Chuck E. Weiss was born in 1952, which makes him too young to be one of Norman Mailer’s White Negroes (1957), but old and precocious enough to be imprinted on that era of mostly African American cool culture. It was a time of hep tenor sax jazz, a wild rhythmic lingo and spiel, cynical sentimentalism, and an attitude that acknowledged life in the past was better than the present tense, Cold War-wise that is. In other words, all that metal on your General Motors automobile may not protect you against the atomic bomb, but it sure feels safe to drive that boat of a car down the boulevard.
One could label Weiss’ music, “That Knucklehead Stuff”, as he titles one of his holy holy streetwise riffs on the meaning of life. Weiss grunts and growls over a funky drum and scratchy guitar beat punctuated by horn honks, bass drawls and such. He knows one has to fake it to make it in this world cuz that’s the best one can do. Hey, gimme a sip of that stuff in the brown bag.
Most of the time Weiss’ words don’t mean much more than their rhythmic sound, concrete poetry of the highest nature. This explains the ingratiating liveliness of such tunes as “Oo Poo Pa Do in the Rebop” and “The Hink-A-Dink”. They are cartoonish in nature, like an exploding cigar joke. No matter how smart one thinks he or she is, one always laughs to the groove at the moment of detonation.
Or sometimes it’s the missing bang that makes the biggest sound. On Weiss’ most affecting proclamation, “Bomb the Tracks”, he asks why no one blasted the railroad lines to the Nazi concentration camps during the Second World War. Apparently, Winston Churchill was in Brazil and “burned his tuches on a Volkswagen grill / Drinking Tokay wine with a girl named Bill.” Joseph Stalin “was drawing futuristic pictures of Huckleberry Hound”. Franklin Delano Roosevelt was in Maine “doing the Boogaloo chicken about to go insane”. In other words, they were doing nothing to save the Jews. Weiss doesn’t know who to blame “It’s not much danger / To bomb those chambers”, but comes to the conclusion that “I guess the whole world’s left to blame.” The heaviness of the concern belies the lighthearted melody and tongue by jowl comments. One waits for Weiss to erupt, but he never does.

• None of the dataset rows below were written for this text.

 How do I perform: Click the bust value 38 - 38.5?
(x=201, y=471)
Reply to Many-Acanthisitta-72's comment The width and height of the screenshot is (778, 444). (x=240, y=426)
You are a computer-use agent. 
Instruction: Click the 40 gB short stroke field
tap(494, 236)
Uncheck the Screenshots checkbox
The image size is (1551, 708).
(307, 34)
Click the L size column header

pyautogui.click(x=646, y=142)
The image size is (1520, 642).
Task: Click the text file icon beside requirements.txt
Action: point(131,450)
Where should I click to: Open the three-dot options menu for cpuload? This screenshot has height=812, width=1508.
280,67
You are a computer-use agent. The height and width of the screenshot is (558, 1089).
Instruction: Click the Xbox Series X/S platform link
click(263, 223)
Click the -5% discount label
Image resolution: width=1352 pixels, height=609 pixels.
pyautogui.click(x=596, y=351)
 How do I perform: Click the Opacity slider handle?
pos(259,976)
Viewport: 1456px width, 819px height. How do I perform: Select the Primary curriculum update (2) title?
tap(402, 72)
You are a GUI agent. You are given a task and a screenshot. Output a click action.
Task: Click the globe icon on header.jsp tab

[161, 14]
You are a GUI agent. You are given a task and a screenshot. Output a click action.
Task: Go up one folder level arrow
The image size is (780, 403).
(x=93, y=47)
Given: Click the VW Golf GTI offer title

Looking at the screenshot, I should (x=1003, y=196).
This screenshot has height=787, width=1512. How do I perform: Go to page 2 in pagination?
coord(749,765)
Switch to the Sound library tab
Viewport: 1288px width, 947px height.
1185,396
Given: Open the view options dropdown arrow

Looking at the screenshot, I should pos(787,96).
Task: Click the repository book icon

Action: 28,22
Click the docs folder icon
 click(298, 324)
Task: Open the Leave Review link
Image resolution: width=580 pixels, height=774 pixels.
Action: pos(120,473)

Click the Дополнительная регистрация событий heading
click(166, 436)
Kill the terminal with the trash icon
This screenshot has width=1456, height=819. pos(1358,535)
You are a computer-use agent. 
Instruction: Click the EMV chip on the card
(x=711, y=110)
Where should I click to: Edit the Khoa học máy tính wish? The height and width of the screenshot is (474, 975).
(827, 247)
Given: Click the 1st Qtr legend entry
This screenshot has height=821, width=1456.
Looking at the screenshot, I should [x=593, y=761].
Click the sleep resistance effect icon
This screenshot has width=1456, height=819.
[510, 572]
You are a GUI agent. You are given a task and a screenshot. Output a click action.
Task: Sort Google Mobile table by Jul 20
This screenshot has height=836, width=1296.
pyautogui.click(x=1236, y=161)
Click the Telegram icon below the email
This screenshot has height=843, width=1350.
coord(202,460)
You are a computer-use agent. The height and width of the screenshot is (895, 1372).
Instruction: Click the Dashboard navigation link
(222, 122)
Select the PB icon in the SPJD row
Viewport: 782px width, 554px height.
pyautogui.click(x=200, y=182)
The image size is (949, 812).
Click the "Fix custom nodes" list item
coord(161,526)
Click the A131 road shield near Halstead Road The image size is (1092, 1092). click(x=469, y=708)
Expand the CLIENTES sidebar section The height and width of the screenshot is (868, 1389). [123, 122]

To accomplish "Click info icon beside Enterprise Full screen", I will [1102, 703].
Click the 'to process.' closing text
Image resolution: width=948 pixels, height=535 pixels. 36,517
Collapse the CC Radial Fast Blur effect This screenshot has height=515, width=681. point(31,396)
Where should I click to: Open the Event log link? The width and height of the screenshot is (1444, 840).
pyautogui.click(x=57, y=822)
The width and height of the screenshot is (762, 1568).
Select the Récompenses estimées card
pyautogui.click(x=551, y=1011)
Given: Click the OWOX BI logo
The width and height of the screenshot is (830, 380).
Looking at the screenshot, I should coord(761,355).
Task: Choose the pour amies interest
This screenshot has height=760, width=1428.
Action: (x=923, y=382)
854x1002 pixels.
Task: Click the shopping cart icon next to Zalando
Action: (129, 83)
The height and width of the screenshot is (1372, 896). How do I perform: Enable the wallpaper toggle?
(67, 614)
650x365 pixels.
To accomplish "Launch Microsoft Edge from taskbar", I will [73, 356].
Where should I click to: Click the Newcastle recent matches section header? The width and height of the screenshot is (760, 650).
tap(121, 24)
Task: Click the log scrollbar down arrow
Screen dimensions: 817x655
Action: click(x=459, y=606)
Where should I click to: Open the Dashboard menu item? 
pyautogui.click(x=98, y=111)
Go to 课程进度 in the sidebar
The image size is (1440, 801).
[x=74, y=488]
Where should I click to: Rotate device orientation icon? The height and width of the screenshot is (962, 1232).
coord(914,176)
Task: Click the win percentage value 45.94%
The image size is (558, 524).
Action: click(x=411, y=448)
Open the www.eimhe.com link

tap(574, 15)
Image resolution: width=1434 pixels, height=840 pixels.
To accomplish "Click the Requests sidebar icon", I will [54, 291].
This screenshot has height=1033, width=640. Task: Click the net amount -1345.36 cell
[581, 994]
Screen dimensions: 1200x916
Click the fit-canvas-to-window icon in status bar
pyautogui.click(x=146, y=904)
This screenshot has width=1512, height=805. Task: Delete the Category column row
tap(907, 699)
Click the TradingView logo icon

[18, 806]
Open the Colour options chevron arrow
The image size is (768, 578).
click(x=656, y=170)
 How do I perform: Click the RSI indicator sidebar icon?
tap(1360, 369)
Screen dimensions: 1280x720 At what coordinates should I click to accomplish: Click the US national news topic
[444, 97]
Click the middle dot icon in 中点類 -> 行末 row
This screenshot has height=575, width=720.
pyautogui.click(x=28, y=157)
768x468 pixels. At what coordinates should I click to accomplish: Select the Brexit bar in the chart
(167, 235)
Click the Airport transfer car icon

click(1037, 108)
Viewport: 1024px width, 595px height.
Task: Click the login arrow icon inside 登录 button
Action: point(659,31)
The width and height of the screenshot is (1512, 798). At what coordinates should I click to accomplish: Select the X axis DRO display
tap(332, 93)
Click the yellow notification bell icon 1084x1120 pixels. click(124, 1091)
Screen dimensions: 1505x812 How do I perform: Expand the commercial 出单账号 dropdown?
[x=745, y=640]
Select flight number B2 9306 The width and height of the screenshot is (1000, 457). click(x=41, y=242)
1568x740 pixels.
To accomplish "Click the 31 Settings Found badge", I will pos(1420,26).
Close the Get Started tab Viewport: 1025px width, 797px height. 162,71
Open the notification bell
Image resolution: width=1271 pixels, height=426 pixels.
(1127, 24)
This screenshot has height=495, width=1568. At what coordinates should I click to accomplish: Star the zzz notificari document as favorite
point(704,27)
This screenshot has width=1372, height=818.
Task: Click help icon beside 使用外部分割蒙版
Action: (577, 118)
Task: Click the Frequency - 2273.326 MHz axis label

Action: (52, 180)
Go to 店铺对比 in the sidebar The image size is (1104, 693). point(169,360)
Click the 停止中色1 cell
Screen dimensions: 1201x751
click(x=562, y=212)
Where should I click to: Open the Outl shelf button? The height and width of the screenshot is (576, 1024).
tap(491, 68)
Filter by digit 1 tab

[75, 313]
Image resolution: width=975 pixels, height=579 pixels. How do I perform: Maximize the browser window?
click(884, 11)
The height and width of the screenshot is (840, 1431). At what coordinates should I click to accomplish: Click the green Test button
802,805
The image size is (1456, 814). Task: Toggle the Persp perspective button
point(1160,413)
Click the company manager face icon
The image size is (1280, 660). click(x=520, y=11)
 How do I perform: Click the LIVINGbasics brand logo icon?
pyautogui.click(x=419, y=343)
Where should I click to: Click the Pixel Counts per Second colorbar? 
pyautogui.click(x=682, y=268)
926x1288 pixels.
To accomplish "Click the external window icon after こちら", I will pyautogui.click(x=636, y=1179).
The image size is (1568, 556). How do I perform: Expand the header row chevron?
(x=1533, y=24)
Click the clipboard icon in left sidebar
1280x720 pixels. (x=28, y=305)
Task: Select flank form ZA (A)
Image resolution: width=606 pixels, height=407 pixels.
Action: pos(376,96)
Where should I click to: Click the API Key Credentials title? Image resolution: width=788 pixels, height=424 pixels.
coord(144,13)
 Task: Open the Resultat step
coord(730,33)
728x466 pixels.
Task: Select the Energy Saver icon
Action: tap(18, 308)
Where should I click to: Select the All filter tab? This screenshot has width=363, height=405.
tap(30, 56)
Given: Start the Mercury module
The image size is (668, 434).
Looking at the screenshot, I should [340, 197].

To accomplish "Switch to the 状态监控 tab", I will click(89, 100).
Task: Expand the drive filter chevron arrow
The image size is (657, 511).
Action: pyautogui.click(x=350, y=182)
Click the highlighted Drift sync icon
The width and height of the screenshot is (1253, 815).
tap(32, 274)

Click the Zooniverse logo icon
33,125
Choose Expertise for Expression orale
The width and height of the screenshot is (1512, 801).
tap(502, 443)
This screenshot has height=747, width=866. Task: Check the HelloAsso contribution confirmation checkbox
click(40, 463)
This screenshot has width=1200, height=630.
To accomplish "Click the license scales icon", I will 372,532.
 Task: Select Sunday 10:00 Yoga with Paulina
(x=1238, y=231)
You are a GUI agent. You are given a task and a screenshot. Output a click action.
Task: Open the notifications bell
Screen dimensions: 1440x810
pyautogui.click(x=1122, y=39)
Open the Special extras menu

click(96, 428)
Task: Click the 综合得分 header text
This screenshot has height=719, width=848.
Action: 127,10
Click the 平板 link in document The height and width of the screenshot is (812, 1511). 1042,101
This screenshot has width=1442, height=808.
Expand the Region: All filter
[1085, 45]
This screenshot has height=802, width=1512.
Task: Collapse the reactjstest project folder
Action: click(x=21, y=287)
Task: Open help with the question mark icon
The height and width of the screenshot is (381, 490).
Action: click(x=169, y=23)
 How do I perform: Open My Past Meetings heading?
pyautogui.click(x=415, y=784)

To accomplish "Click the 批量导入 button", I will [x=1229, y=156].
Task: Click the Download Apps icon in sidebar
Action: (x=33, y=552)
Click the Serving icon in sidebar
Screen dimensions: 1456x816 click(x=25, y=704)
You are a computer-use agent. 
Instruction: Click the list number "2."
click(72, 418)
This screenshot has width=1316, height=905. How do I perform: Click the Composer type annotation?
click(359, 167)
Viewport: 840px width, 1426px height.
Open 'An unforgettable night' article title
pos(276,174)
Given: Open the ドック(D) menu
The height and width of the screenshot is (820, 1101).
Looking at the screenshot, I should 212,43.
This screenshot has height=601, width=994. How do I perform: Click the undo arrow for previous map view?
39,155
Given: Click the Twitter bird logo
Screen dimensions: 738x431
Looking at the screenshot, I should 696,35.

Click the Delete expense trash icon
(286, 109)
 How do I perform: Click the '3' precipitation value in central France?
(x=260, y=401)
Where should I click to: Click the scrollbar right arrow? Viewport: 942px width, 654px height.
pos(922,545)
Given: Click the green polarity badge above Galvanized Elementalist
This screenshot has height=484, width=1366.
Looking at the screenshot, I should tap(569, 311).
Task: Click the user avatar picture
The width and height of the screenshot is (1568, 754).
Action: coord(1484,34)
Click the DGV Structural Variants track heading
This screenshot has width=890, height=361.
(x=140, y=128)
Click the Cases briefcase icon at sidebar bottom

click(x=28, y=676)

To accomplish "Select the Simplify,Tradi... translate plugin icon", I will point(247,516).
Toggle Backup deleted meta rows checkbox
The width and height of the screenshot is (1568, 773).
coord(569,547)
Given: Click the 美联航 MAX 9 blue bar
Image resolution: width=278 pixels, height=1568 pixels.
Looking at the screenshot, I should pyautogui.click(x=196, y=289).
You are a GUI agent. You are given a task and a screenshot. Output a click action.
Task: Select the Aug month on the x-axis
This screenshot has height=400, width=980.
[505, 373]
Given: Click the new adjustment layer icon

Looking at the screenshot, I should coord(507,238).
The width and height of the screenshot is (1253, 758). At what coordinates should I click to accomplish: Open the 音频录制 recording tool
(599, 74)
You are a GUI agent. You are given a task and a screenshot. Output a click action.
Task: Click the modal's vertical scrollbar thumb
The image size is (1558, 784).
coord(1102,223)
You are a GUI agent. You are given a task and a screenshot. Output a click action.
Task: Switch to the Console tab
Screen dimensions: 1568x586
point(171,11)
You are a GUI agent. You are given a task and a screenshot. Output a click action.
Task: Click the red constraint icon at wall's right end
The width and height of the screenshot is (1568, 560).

Speaking of “Waits” as in Tom, Weiss’ gruff voiced chum along with his other pal, actor Johnny Depp, served as executive producers of this disc. Weiss may sing that he’s “friends of those who have no friends”, but Weiss has ’em and like Waits, Weiss is much more of a raconteur than a singer. That’s cool. The whole disc is cool, as in frozen in time from another era. It captures the mythic America of big cars, small stages, cigar smoke, and cheap whiskey. Weiss even titled one of his compositions “New Old Song” because he knows being alive is just as scary today as yesterday. We live and we die and we still live and we still die. The song remains the same, indeed just as it is always changing. Paradox or dialectic, you toss the coin and decide.